[Opening Supplied entries section]

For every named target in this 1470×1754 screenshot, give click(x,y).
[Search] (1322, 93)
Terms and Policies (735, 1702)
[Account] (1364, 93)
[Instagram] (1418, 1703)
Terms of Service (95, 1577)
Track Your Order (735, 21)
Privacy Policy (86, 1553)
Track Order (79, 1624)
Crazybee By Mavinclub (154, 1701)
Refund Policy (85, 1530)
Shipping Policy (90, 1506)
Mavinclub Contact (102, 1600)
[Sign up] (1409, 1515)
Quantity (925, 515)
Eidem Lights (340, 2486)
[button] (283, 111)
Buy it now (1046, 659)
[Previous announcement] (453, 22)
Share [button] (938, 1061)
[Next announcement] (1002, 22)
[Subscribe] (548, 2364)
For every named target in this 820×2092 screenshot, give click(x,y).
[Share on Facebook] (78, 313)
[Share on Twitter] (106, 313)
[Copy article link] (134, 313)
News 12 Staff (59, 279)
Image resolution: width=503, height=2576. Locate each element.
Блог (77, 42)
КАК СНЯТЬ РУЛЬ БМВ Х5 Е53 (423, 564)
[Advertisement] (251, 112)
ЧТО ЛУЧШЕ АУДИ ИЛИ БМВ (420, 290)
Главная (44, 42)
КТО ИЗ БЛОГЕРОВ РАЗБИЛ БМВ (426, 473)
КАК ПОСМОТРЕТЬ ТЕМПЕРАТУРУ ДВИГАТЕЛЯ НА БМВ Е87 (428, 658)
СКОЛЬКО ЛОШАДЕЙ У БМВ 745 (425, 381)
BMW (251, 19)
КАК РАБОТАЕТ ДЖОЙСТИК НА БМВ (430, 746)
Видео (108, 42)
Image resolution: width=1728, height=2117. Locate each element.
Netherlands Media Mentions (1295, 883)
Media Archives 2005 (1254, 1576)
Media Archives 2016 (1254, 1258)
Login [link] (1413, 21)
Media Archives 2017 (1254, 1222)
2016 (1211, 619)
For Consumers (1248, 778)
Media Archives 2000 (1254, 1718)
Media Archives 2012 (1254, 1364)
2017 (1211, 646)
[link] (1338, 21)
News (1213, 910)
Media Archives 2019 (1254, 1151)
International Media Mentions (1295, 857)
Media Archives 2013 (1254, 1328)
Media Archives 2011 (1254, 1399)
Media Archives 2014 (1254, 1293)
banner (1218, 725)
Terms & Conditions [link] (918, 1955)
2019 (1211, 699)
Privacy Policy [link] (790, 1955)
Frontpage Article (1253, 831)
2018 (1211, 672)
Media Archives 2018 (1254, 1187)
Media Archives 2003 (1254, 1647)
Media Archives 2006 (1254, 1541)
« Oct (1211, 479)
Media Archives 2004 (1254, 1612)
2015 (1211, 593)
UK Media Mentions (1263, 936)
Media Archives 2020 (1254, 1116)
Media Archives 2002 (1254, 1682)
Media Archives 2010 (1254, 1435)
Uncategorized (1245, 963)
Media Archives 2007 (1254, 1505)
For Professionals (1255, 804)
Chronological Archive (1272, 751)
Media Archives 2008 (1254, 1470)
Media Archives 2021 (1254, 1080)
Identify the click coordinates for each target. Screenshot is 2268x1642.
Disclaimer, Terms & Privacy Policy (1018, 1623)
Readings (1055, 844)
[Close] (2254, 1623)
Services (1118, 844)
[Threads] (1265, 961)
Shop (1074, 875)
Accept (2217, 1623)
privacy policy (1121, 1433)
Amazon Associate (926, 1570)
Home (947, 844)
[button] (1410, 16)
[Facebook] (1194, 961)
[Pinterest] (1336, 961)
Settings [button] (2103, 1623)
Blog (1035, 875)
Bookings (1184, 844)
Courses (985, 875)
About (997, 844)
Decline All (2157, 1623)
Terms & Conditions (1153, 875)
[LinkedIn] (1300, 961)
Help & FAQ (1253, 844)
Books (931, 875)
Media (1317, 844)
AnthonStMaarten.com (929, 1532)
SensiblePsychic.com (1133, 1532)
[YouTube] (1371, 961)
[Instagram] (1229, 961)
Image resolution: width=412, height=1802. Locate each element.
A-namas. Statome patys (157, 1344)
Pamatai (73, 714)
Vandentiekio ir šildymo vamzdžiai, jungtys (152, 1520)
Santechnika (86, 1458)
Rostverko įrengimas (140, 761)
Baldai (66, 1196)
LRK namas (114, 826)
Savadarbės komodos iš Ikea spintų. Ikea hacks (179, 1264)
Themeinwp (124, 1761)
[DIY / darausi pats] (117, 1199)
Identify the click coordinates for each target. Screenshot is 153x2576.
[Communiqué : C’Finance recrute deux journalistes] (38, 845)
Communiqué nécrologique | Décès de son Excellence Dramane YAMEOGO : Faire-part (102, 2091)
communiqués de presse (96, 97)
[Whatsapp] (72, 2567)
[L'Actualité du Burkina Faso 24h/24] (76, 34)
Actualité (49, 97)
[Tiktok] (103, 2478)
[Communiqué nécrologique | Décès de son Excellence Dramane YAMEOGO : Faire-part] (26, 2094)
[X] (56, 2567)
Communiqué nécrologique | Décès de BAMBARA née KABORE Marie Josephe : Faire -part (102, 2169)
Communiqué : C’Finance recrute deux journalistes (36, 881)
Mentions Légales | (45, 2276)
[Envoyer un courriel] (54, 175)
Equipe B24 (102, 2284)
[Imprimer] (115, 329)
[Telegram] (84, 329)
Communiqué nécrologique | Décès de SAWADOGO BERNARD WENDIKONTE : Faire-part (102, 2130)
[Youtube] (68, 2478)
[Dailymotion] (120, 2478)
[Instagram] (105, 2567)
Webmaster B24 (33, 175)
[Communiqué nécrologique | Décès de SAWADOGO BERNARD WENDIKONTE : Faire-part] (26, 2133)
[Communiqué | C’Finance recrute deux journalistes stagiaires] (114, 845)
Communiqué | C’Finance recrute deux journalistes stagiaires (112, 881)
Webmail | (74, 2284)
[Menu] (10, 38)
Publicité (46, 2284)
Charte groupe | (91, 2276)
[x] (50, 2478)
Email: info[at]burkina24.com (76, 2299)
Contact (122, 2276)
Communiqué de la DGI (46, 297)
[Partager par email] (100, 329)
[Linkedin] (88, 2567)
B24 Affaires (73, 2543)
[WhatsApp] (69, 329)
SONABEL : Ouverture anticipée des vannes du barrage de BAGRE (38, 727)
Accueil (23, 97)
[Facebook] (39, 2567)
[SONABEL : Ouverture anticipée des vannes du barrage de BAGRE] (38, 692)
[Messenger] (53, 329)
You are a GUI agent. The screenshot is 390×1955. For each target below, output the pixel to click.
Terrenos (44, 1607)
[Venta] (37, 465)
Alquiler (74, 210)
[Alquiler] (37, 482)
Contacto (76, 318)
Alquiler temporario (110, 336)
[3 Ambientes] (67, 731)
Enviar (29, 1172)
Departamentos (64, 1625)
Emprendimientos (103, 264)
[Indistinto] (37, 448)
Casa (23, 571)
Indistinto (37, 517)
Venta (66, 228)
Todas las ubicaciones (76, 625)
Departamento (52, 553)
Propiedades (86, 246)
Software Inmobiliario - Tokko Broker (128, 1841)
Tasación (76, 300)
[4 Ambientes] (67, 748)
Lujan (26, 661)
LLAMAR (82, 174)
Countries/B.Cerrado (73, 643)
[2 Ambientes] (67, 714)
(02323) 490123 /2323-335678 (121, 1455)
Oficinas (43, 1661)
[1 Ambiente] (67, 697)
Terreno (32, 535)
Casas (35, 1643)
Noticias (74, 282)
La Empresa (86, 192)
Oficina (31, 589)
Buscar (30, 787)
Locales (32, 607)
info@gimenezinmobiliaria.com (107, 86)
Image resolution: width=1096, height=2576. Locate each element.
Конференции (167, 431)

[Closing Supplied entries section]

• _Your task_
Reproduce exactly the stretch of the material above that starts at the line with "Actualité (49, 97)" and ends at the line with "LLAMAR (82, 174)", both included, and nothing else.

• _Reply to the task_
Actualité (49, 97)
[Tiktok] (103, 2478)
[Communiqué nécrologique | Décès de son Excellence Dramane YAMEOGO : Faire-part] (26, 2094)
[X] (56, 2567)
Communiqué nécrologique | Décès de BAMBARA née KABORE Marie Josephe : Faire -part (102, 2169)
Communiqué : C’Finance recrute deux journalistes (36, 881)
Mentions Légales | (45, 2276)
[Envoyer un courriel] (54, 175)
Equipe B24 (102, 2284)
[Imprimer] (115, 329)
[Telegram] (84, 329)
Communiqué nécrologique | Décès de SAWADOGO BERNARD WENDIKONTE : Faire-part (102, 2130)
[Youtube] (68, 2478)
[Dailymotion] (120, 2478)
[Instagram] (105, 2567)
Webmaster B24 (33, 175)
[Communiqué nécrologique | Décès de SAWADOGO BERNARD WENDIKONTE : Faire-part] (26, 2133)
[Communiqué | C’Finance recrute deux journalistes stagiaires] (114, 845)
Communiqué | C’Finance recrute deux journalistes stagiaires (112, 881)
Webmail | (74, 2284)
[Menu] (10, 38)
Publicité (46, 2284)
Charte groupe | (91, 2276)
[x] (50, 2478)
Email: info[at]burkina24.com (76, 2299)
Contact (122, 2276)
Communiqué de la DGI (46, 297)
[Partager par email] (100, 329)
[Linkedin] (88, 2567)
B24 Affaires (73, 2543)
[WhatsApp] (69, 329)
SONABEL : Ouverture anticipée des vannes du barrage de BAGRE (38, 727)
Accueil (23, 97)
[Facebook] (39, 2567)
[SONABEL : Ouverture anticipée des vannes du barrage de BAGRE] (38, 692)
[Messenger] (53, 329)
You are a GUI agent. The screenshot is 390×1955. For each target below, output the pixel to click.
Terrenos (44, 1607)
[Venta] (37, 465)
Alquiler (74, 210)
[Alquiler] (37, 482)
Contacto (76, 318)
Alquiler temporario (110, 336)
[3 Ambientes] (67, 731)
Enviar (29, 1172)
Departamentos (64, 1625)
Emprendimientos (103, 264)
[Indistinto] (37, 448)
Casa (23, 571)
Indistinto (37, 517)
Venta (66, 228)
Todas las ubicaciones (76, 625)
Departamento (52, 553)
Propiedades (86, 246)
Software Inmobiliario - Tokko Broker (128, 1841)
Tasación (76, 300)
[4 Ambientes] (67, 748)
Lujan (26, 661)
LLAMAR (82, 174)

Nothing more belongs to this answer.